• [What is being asked]: In the entries that follow, locate the line with "Given: Click the RESIDENT EVIL 3 page title", then restate that line and all later lines exactly as they appear, leaving pictures out.

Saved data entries
+---+
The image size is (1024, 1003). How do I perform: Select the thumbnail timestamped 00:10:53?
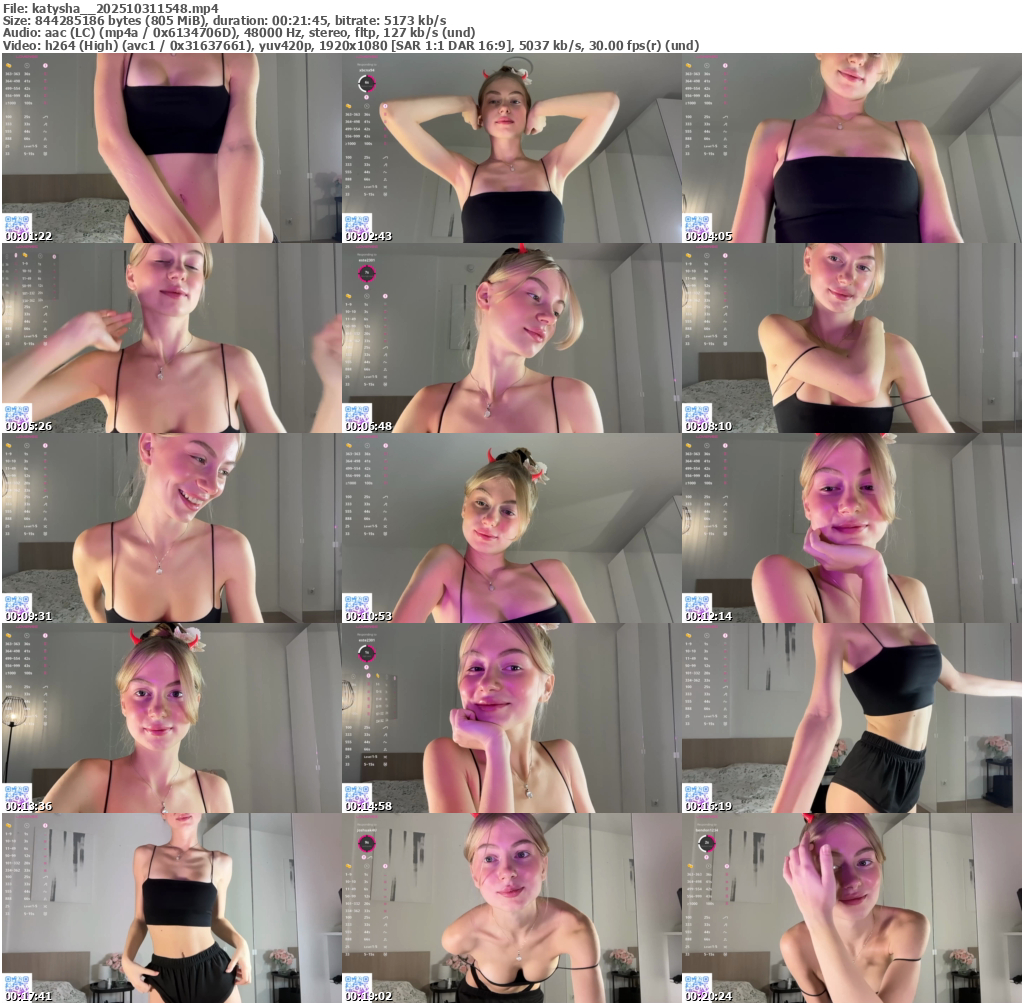[x=511, y=528]
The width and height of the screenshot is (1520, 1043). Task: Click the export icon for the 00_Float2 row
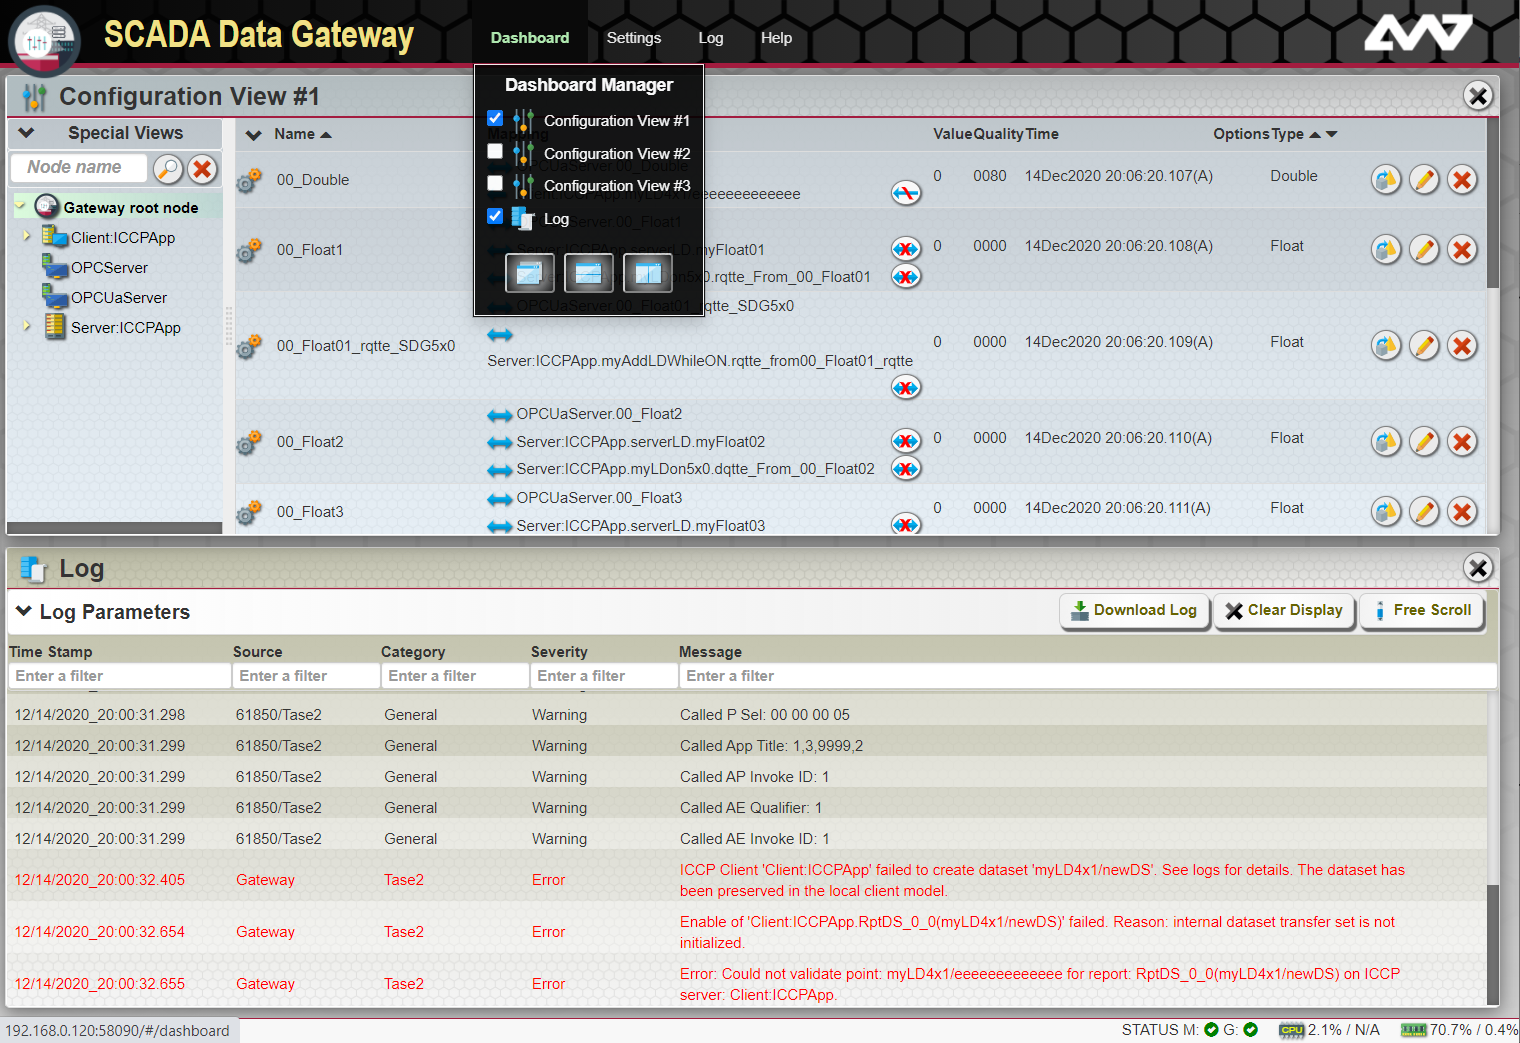click(1386, 441)
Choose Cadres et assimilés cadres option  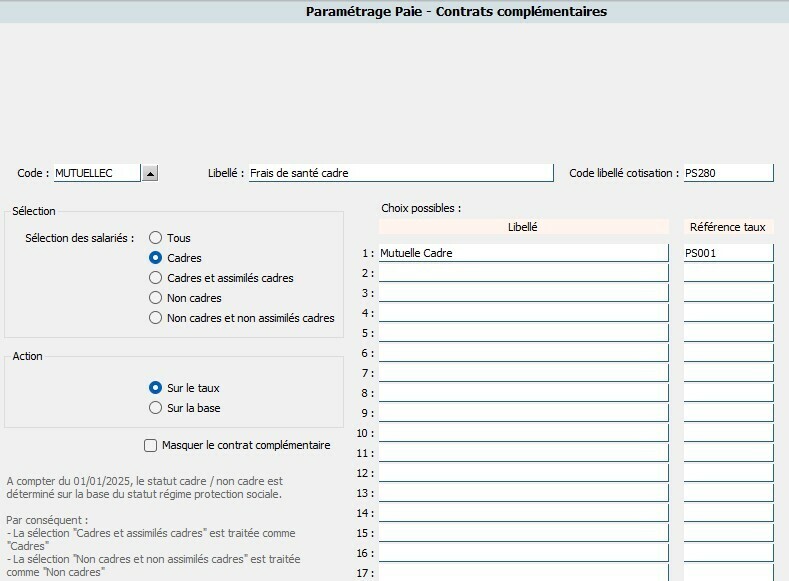tap(155, 278)
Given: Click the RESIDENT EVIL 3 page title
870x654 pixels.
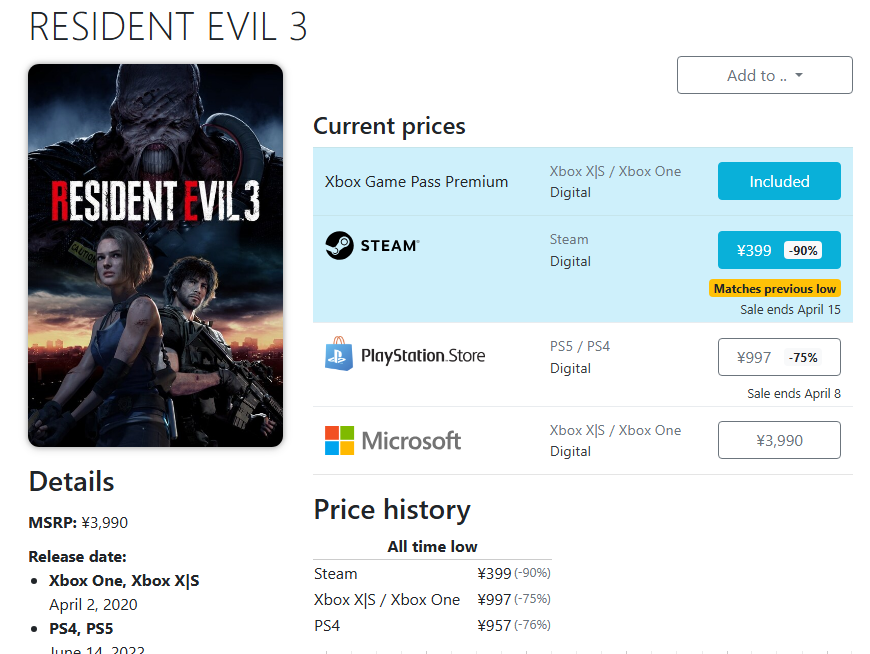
+---+
• [Task solution]:
Given: Click the RESIDENT EVIL 3 page title
870x654 pixels.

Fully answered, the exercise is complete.